High-throughput functional analysis of natural variants in yeast

Abstract

How natural variation affects phenotype is difficult to determine given our incomplete ability to deduce the functional impact of the polymorphisms detected in a population. Although current computational and experimental tools can predict and measure allele function, there has previously been no assay that does so in a high-throughput manner while also representing haplotypes derived from wild populations. Here, we present such an assay that measures the fitness of hundreds of natural alleles of a given gene without site-directed mutagenesis or DNA synthesis. With a large collection of diverse Saccharomyces cerevisiae natural isolates, we piloted this technique using the gene SUL1, which encodes a high-affinity sulfate permease that, at increased copy number, can improve the fitness of cells grown in sulfate-limited media. We cloned and barcoded all alleles from a collection of over 1000 natural isolates en masse and matched barcodes with their respective variants using PacBio long-read sequencing and a novel error-correction algorithm.
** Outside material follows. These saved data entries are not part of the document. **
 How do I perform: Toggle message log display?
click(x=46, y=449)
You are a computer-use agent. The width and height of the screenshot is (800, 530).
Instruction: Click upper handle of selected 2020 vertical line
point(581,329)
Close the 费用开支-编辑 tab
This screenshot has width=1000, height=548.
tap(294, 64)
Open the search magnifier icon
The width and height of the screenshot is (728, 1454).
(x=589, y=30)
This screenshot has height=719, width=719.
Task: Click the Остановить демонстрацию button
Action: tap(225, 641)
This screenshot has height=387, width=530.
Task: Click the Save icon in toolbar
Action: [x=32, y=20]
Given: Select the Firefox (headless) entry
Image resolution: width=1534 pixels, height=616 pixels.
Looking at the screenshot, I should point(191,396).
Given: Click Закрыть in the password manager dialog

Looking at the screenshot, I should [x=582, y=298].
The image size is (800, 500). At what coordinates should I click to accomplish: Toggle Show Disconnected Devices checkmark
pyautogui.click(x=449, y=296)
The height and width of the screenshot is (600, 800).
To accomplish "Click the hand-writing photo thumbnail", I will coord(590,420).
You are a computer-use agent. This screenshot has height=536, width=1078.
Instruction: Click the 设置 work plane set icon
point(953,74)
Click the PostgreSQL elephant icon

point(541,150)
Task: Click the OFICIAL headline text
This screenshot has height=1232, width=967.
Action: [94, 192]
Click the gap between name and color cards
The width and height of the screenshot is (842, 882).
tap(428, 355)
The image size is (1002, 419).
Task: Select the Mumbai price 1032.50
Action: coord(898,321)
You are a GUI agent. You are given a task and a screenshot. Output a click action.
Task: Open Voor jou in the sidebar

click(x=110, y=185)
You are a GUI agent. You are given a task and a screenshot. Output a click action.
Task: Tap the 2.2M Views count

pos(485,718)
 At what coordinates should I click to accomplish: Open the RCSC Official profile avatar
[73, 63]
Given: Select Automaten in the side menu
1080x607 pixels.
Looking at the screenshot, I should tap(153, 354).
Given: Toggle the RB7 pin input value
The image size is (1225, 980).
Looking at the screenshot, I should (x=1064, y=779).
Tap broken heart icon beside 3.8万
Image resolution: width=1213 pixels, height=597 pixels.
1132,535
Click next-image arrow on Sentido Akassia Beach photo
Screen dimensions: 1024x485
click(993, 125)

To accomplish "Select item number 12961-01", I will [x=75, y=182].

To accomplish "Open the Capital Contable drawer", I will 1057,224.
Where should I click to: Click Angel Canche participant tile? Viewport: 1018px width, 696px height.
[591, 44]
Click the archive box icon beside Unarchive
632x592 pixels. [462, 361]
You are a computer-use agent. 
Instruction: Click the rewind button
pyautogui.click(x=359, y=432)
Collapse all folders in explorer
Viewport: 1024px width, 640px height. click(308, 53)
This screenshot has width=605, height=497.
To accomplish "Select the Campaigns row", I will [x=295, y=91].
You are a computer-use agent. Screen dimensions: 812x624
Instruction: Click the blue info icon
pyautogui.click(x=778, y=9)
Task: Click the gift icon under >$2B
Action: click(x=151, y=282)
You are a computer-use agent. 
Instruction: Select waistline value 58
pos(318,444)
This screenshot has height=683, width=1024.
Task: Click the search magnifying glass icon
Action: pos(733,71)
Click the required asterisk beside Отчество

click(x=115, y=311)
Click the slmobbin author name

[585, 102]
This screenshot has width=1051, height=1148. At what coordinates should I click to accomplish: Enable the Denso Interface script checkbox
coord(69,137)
We then transformed the reference S288C strain with this library and used barcode sequencing to track growth ability in sulfate limitation of lineages carrying each allele. We show that this approach allows us to measure the fitness conferred by each allele and stratify functional and nonfunctional alleles. Additionally, we pinpoint which polymorphisms in both coding and noncoding regions are detrimental to fitness or are of small effect and result in intermediate phenotypes. Integrating these results with a phylogenetic tree, we observe how often loss-of-function occurs and whether or not there is an evolutionary pattern to our observable phenotypic results. This approach is easily applicable to other genes. Our results complement classic genotype-phenotype mapping strategies and demonstrate a high-throughput approach for understanding the effects of polymorphisms across an entire species which can greatly propel future investigations into quantitative traits.